--- START ---

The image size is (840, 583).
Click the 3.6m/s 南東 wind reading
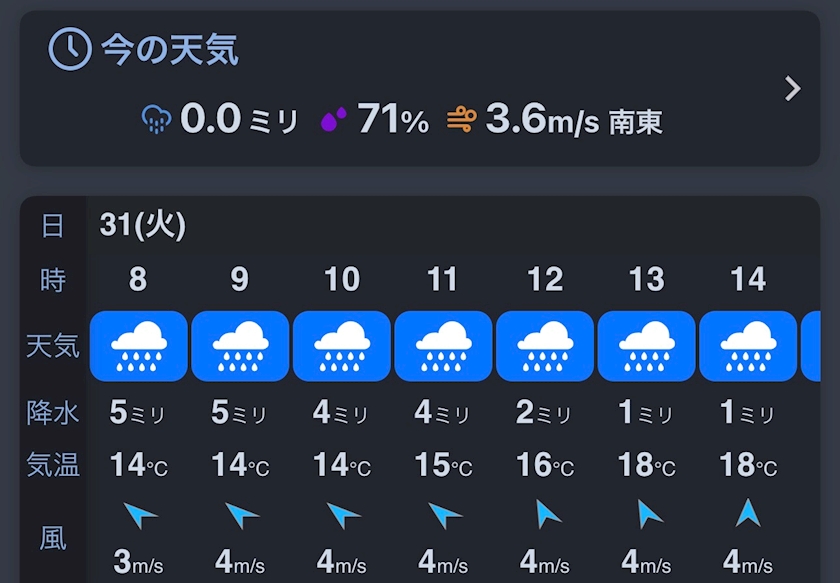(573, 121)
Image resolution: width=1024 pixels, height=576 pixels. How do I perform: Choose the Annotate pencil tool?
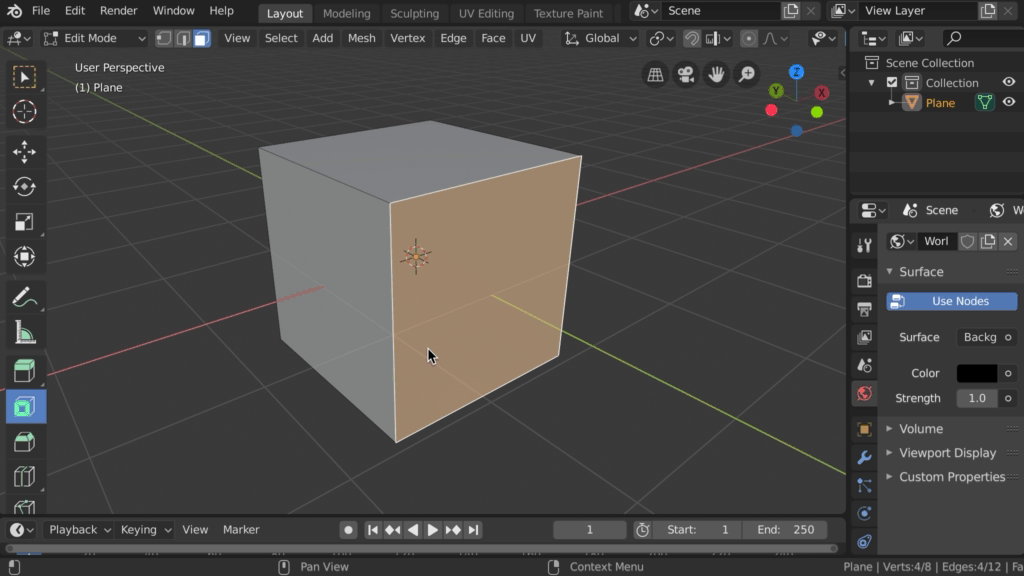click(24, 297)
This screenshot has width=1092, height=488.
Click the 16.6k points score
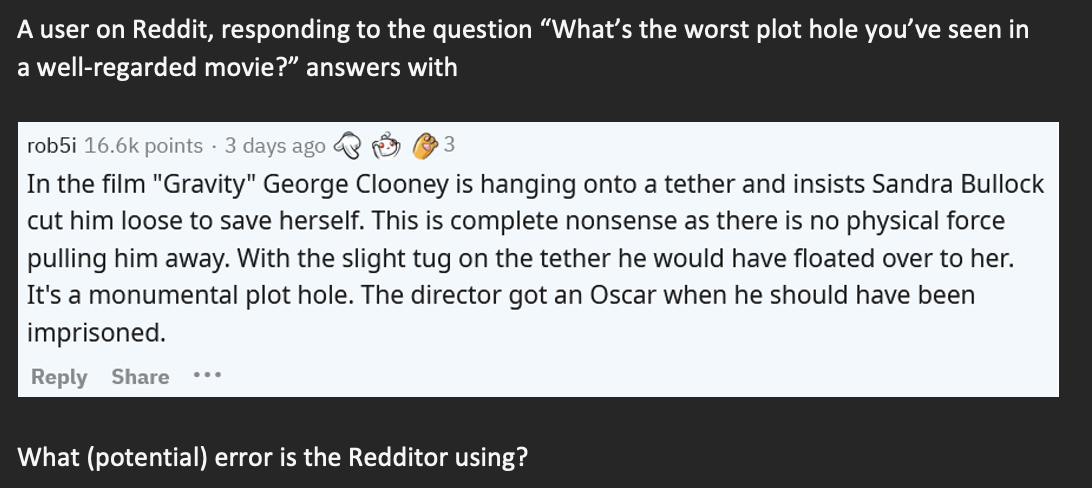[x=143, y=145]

--- END ---
--- START ---

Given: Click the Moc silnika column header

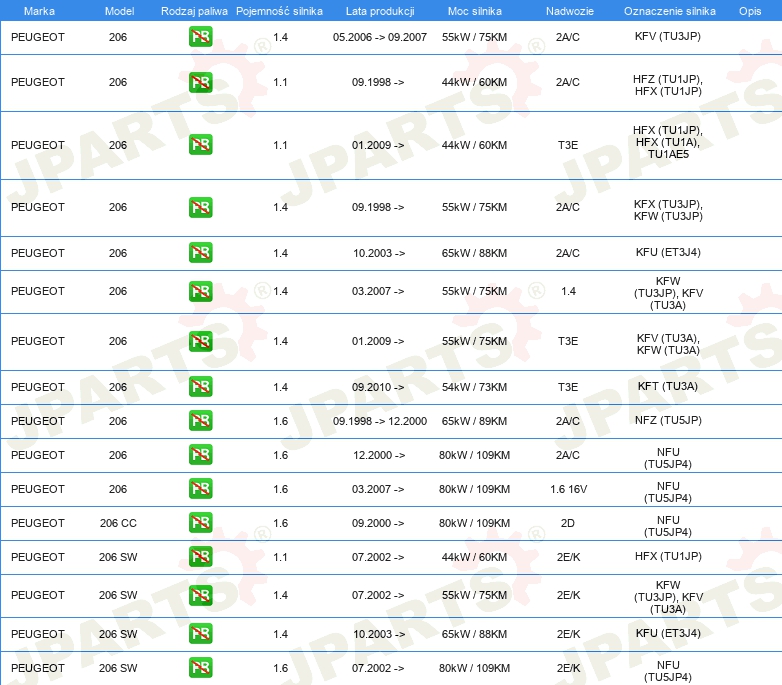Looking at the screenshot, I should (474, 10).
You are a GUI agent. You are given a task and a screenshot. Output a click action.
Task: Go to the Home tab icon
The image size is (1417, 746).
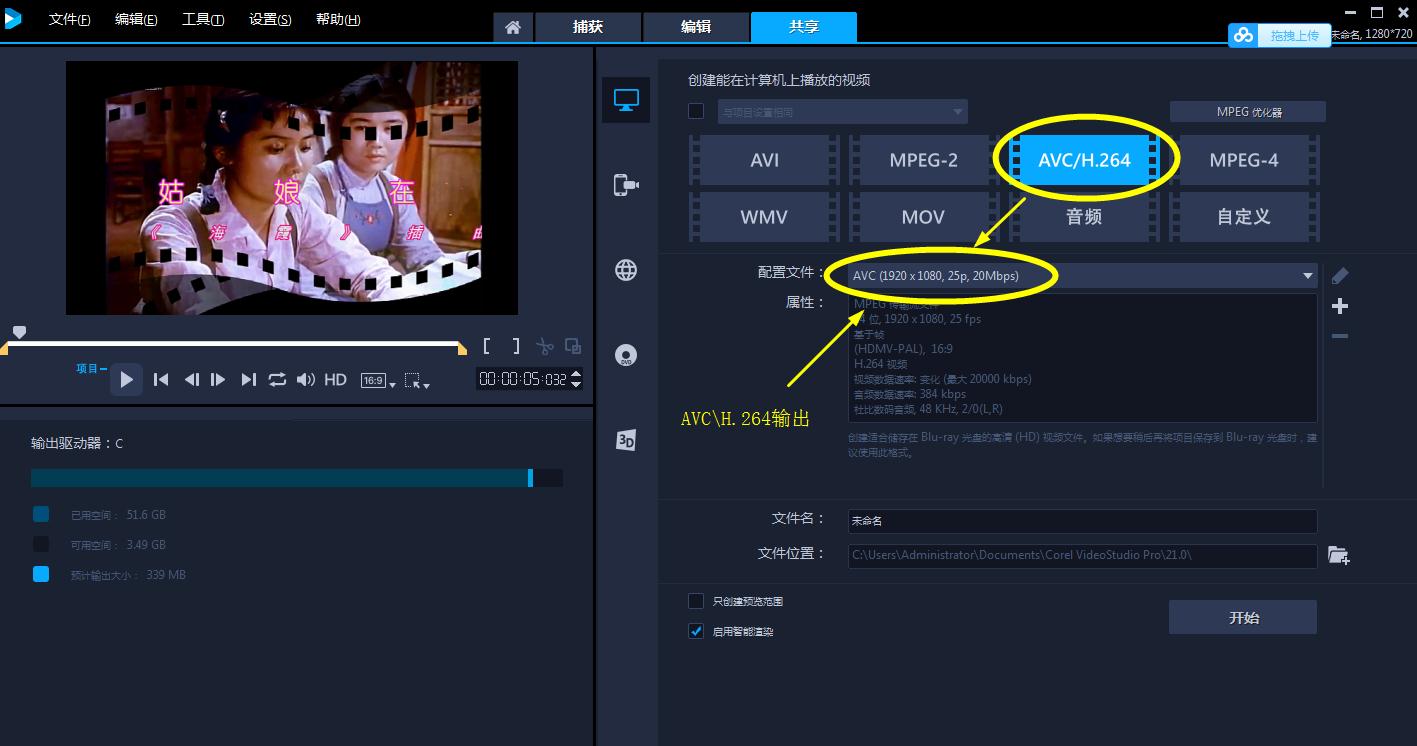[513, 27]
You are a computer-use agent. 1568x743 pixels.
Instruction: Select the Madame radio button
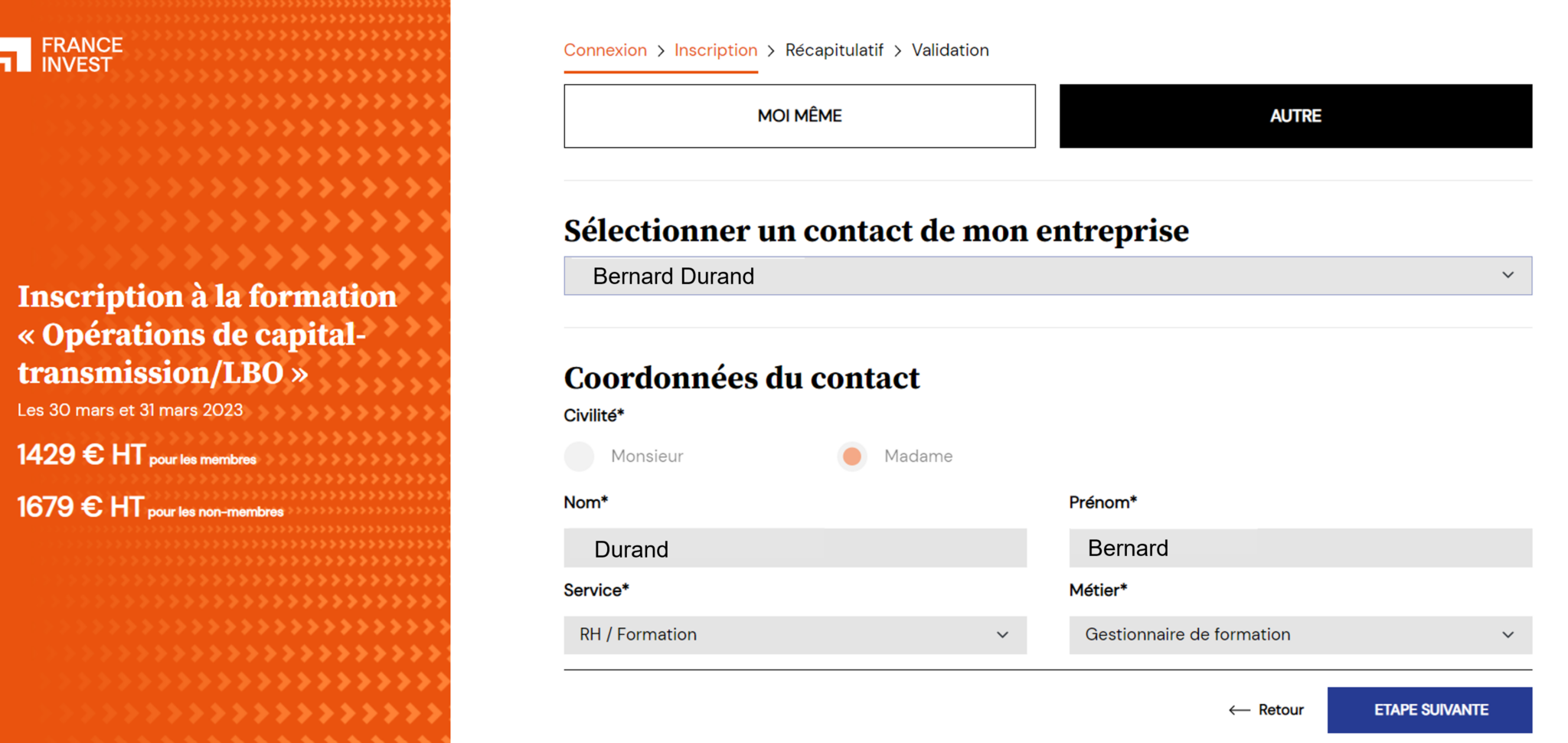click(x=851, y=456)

--- END ---

## Exercise aim
Search the entries for the string "agent" and collect each line that has it.

## Your solution
You are a GUI agent. You are given a task and a screenshot. Output a click action.
You are a computer-use agent. 1568x743 pixels.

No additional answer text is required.